▽
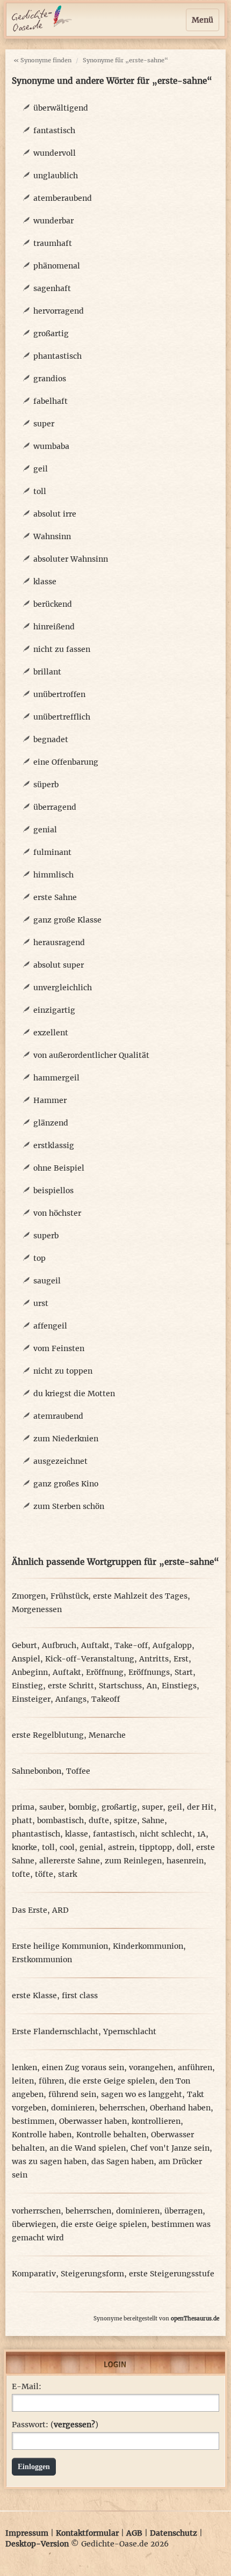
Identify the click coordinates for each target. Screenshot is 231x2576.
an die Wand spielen (87, 2148)
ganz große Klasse (67, 920)
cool (67, 1847)
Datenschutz (173, 2533)
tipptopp (155, 1847)
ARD (60, 1910)
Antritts (154, 1659)
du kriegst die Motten (74, 1393)
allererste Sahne (69, 1861)
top (39, 1258)
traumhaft (52, 243)
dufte (99, 1820)
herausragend (59, 942)
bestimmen (33, 2121)
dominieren (73, 2108)
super (43, 424)
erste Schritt (71, 1685)
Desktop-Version (37, 2544)
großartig (51, 333)
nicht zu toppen (62, 1371)
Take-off (131, 1645)
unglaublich (55, 175)
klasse (44, 581)
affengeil (50, 1326)
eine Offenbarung (65, 762)
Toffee (78, 1771)
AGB (134, 2533)
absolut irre (54, 514)
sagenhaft (52, 288)
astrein (121, 1847)
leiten (23, 2081)
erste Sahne (55, 897)
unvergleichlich (62, 987)
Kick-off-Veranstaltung (89, 1659)
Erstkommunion (42, 1959)
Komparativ (34, 2274)
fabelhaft (50, 401)
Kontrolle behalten (111, 2134)
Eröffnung (105, 1672)
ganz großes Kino (65, 1484)
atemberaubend (62, 198)
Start (184, 1672)
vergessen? (74, 2424)
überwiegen (34, 2224)
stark (67, 1874)
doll (184, 1847)
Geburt (24, 1645)
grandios (49, 378)
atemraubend (58, 1416)
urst (40, 1303)
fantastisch (54, 130)
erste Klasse (34, 1995)
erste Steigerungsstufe (171, 2274)
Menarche (107, 1735)
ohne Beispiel (58, 1168)
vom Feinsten (58, 1348)
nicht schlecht (166, 1834)
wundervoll (54, 153)
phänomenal (56, 266)
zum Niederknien (65, 1438)
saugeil (47, 1281)
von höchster (57, 1213)
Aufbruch (59, 1645)
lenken (24, 2067)
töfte (44, 1874)
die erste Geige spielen (112, 2081)
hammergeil (56, 1078)
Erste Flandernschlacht (55, 2031)
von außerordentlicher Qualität (91, 1055)
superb (46, 1235)
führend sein (72, 2094)
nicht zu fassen (61, 649)
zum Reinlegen (133, 1861)
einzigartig (54, 1010)
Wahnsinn (52, 536)
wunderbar (53, 221)
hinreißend (54, 627)
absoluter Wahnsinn (70, 559)
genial (45, 830)
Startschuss (120, 1685)
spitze (125, 1820)
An (152, 1685)
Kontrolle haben (41, 2134)
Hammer (50, 1100)
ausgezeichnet (60, 1461)
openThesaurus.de (195, 2318)
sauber (51, 1807)
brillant (47, 672)
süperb (46, 784)
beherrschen (122, 2108)
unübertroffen (59, 694)
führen (51, 2081)
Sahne (153, 1820)
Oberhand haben (180, 2108)
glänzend (50, 1123)
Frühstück (69, 1596)
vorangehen (151, 2067)
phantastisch (57, 356)
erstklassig (53, 1145)
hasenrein (185, 1861)
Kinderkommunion (148, 1946)
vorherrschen (36, 2211)
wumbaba (51, 446)
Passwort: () (55, 2424)
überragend (54, 807)
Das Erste (29, 1910)
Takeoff (105, 1699)
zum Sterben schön (68, 1506)
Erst (181, 1659)
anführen (195, 2067)
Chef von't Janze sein (170, 2148)
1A (201, 1834)
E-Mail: (26, 2386)
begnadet (50, 739)
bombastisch (60, 1820)
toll (39, 491)
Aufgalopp (172, 1645)
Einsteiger (31, 1699)
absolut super (58, 965)
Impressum (26, 2533)
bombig (83, 1807)
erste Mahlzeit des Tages (140, 1596)
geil (40, 469)
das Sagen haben (122, 2161)
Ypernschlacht (129, 2031)
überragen (183, 2211)
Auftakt (95, 1645)
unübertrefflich (61, 717)
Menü (202, 20)
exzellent (50, 1032)
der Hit (200, 1807)
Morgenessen (37, 1609)
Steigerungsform (92, 2274)
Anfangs (70, 1699)
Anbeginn (30, 1672)
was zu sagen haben (49, 2161)
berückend (52, 604)
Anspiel (26, 1659)
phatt (22, 1820)
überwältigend (60, 108)
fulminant (52, 852)
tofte (21, 1874)
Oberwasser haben (93, 2121)
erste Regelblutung (48, 1735)
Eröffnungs (149, 1672)
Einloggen (34, 2467)
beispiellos (53, 1190)
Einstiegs (179, 1685)
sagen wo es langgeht (141, 2094)
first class (80, 1995)
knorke (24, 1847)
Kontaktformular (87, 2533)
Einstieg (27, 1685)
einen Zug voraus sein (83, 2067)
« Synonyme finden (42, 60)
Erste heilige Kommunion (60, 1946)
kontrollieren (156, 2121)
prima (23, 1807)
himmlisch (53, 875)
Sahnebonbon (36, 1771)
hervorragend (58, 311)
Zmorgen (29, 1596)
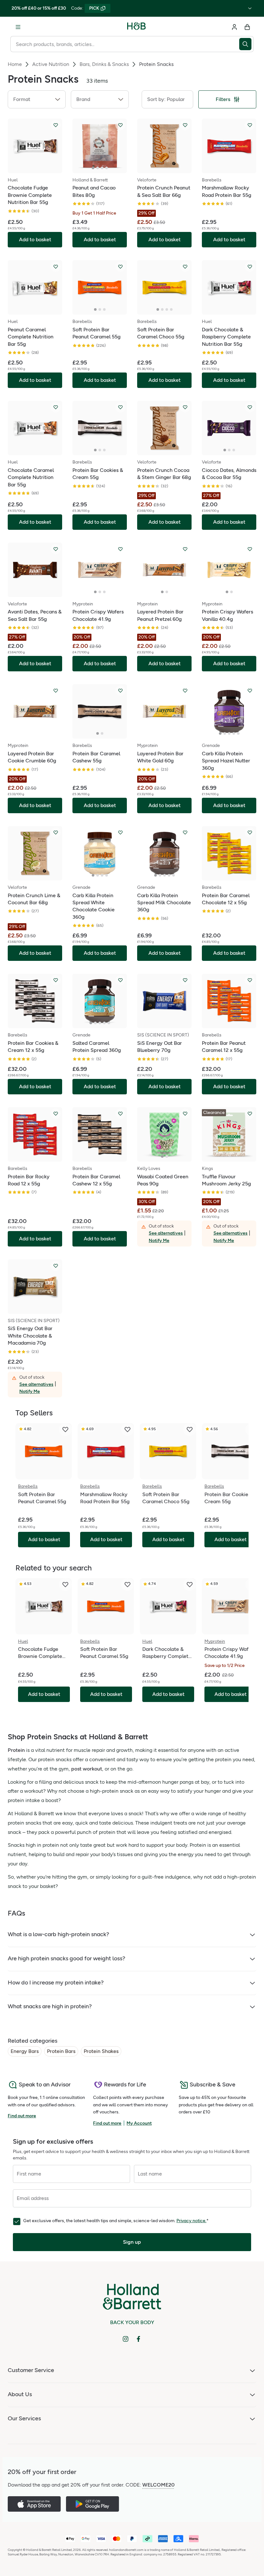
△
EXERCISE: Output only an exact transcription of the lines above from the one with "Komparativ (34, 2274)" up to and including the one with "brillant (47, 672)".

EXERCISE OUTPUT:
Komparativ (34, 2274)
fabelhaft (50, 401)
Kontrolle behalten (111, 2134)
Eröffnung (105, 1672)
ganz großes Kino (65, 1484)
atemberaubend (62, 198)
Start (184, 1672)
vergessen? (74, 2424)
überwiegen (34, 2224)
stark (67, 1874)
doll (184, 1847)
Geburt (24, 1645)
grandios (49, 378)
atemraubend (58, 1416)
urst (40, 1303)
fantastisch (54, 130)
erste Klasse (34, 1995)
erste Steigerungsstufe (171, 2274)
Menarche (107, 1735)
ohne Beispiel (58, 1168)
vom Feinsten (58, 1348)
nicht schlecht (166, 1834)
wundervoll (54, 153)
phänomenal (56, 266)
zum Niederknien (65, 1438)
saugeil (47, 1281)
von höchster (57, 1213)
Aufbruch (59, 1645)
lenken (24, 2067)
töfte (44, 1874)
die erste Geige spielen (112, 2081)
hammergeil (56, 1078)
Erste Flandernschlacht (55, 2031)
von außerordentlicher Qualität (91, 1055)
superb (46, 1235)
führend sein (72, 2094)
nicht zu fassen (61, 649)
zum Reinlegen (133, 1861)
einzigartig (54, 1010)
Wahnsinn (52, 536)
wunderbar (53, 221)
hinreißend (54, 627)
absoluter Wahnsinn (70, 559)
genial (45, 830)
Startschuss (120, 1685)
spitze (125, 1820)
An (152, 1685)
Kontrolle haben (41, 2134)
Hammer (50, 1100)
ausgezeichnet (60, 1461)
openThesaurus.de (195, 2318)
sauber (51, 1807)
brillant (47, 672)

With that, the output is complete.